'Animals' Perfectly Capture Humans' Party-Related Anxieties
The pilot of the new HBO animated series completely ignores humans and zooms in on lowly city rats.
Before heading to a party, you may experience some anxieties about the night ahead.
Are you going to bring food and drink, or will you quietly mooch off other people? Will there be friends of yours there or will you have to make some new ones? And then there’s the holy grail of party anticipation, the classic and brotastic end goal: getting laid.
Socializing in an unfamiliar environment can be excruciating.
In the pilot of HBO’s newest animated series Animals — created by Phil Matarese and Mike Luciano and produced by the Duplass brothers — the downtrodden rats of New York City assume these anxieties while humans are shoved out of the picture.
Each episode of Animals focuses on the experiential woes of a different kind of species in New York City — vermin, birds, insects, domesticated animals, and so on. The show’s continuing gimmick is that since only humans are capable of experiencing these issues, it’s unfamiliar and surprisingly funny to reimagine stepped-on city creatures as the ones who must sort through these dilemmas. Matarese and Luciano tweak these struggles slightly, though just enough to keep the animals rooted in their “natural” habitats. In the pilot of Animals, party-going rats aren’t concerned with getting laid but the rat version of that — making babies.
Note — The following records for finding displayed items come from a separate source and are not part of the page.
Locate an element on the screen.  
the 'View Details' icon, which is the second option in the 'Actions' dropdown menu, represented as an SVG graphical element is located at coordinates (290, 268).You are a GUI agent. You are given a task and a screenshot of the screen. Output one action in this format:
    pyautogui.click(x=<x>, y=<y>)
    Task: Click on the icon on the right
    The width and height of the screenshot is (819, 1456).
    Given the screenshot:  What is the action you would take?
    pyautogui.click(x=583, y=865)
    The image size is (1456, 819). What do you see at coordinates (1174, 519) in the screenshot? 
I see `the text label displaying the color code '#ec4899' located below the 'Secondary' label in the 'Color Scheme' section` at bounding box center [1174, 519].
To get us in the right headspace for the remainder of the show, the first episode immediately reverses the roles of humans and rats — humans are disgusting, and rats are insightful and emotionally aware. The episode opens on two humans having a dirty romp in a dilapidated building as Phil and Mike — the rats — watch them from the corner, disgusted by how ungraceful the scene appears. From that point on, humans are out of the picture. They got only one shot, and they soiled it. Welcome to a rat’s world.
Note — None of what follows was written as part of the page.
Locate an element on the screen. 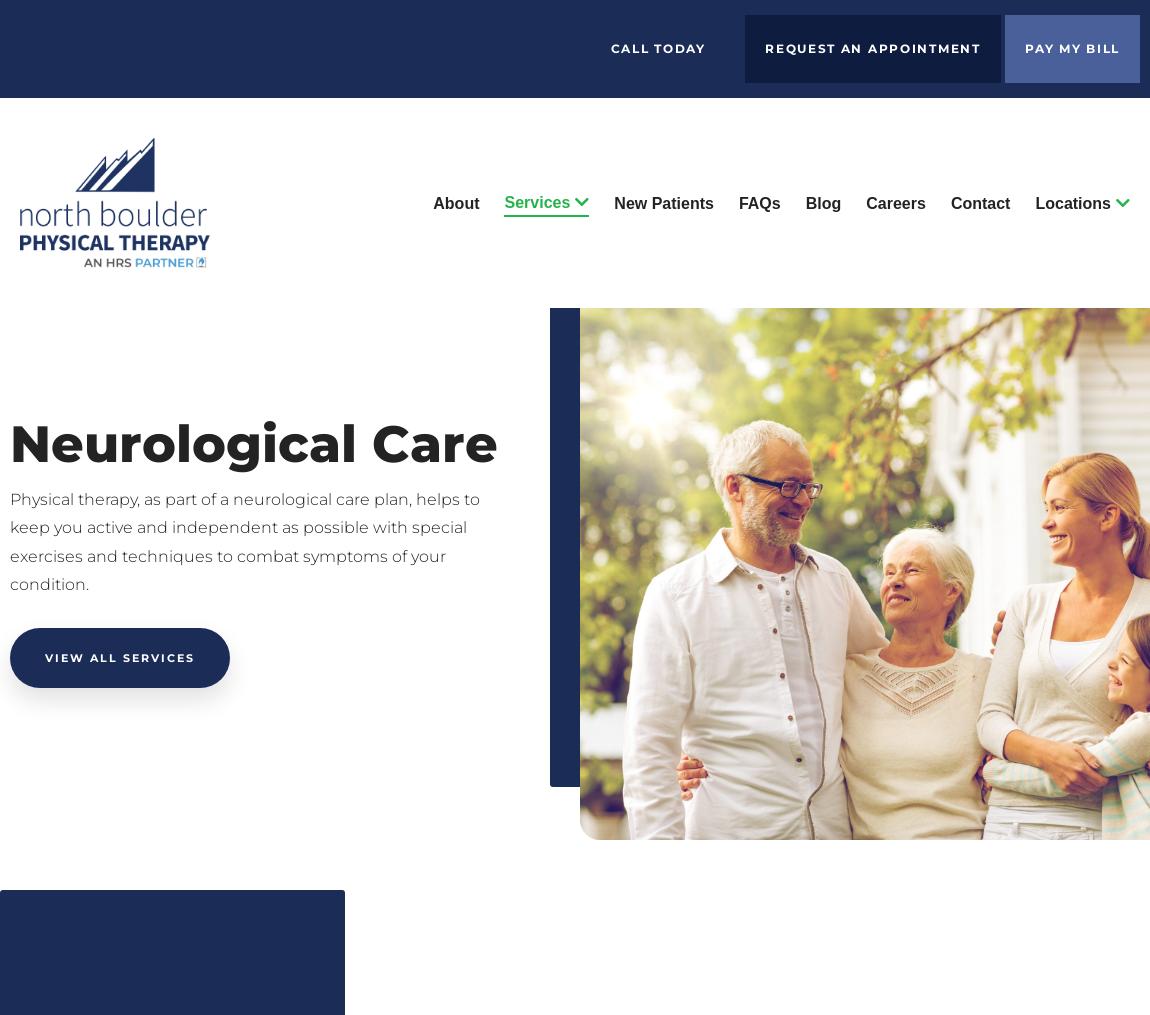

Phil, Mike, and their third rat friend, upon arriving at the party, start bro-ing out about their latest baby-making ventures, in the same way that testosterone-fueled men may do the same. It eventually comes out that Phil has never made babies and that this party will serve as a major opportunity to impregnate a female rat. The virgin-on-a-quest-to-get laid storyline has been done ad nauseam, but the new focus — the rats — subverts the trope in a clever way that shrewdly highlights how annoying people can be in this same situation.
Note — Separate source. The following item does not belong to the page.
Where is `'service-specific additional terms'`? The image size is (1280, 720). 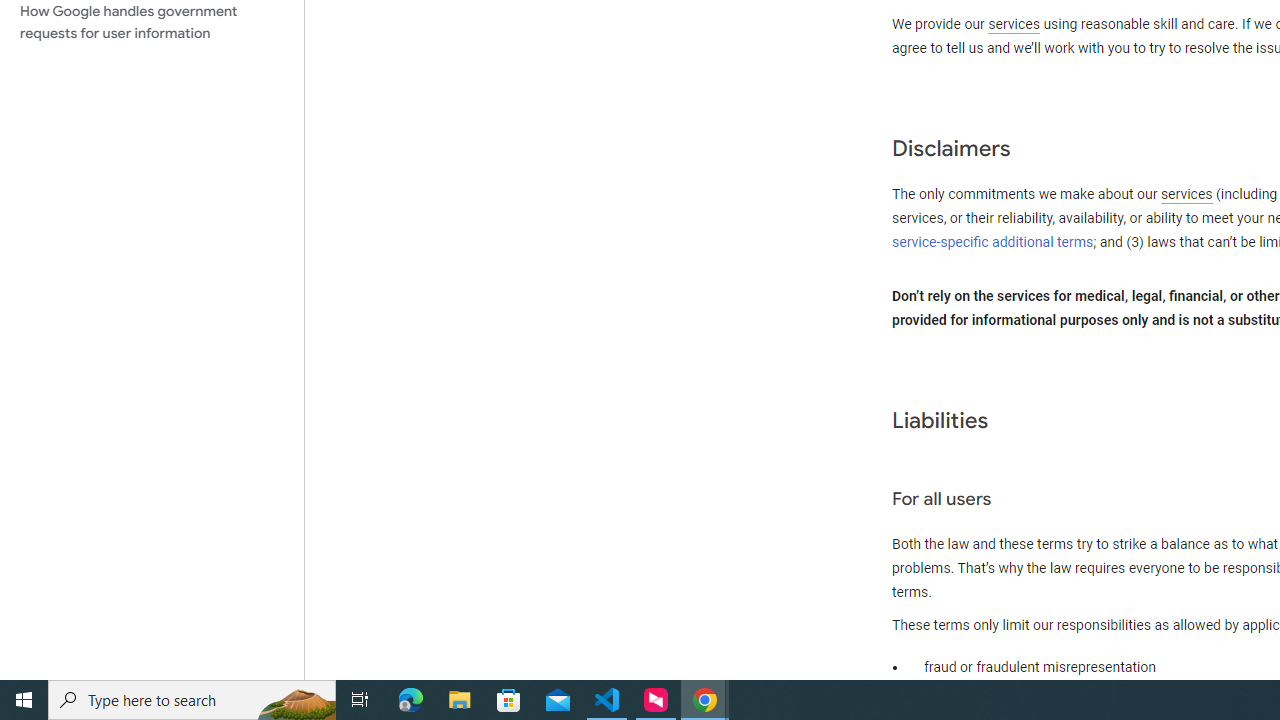 'service-specific additional terms' is located at coordinates (993, 241).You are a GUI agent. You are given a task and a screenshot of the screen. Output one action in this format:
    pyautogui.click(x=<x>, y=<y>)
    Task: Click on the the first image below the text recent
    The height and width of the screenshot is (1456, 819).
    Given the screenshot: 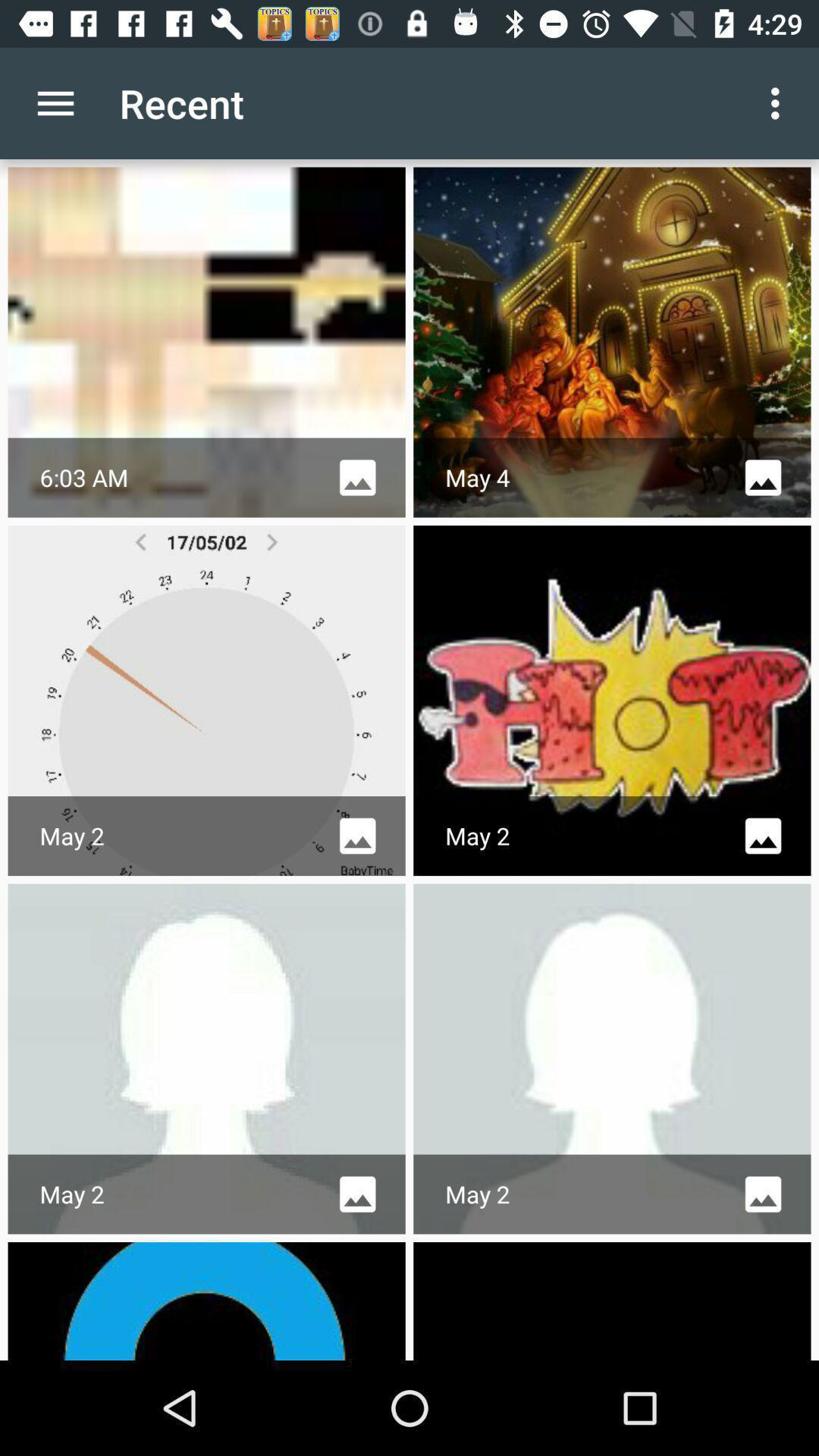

The show’s animation is purposely shoddy, just estimating the movements of the creatures rather than following them exactly. While it was initially difficult to engage with the animation style, the voiceovers by Matarese, Luciano, and their notable guest stars (Nathan Fielder, Nick Kroll, and Katie Aselton) primarily carry the show forward. The minutiae of these performances are remarkable — from the organic delivery to the way the actors will talk over each other from time to time. It feels like an experience of which we’ve all been a part, except we’re watching rats live it out.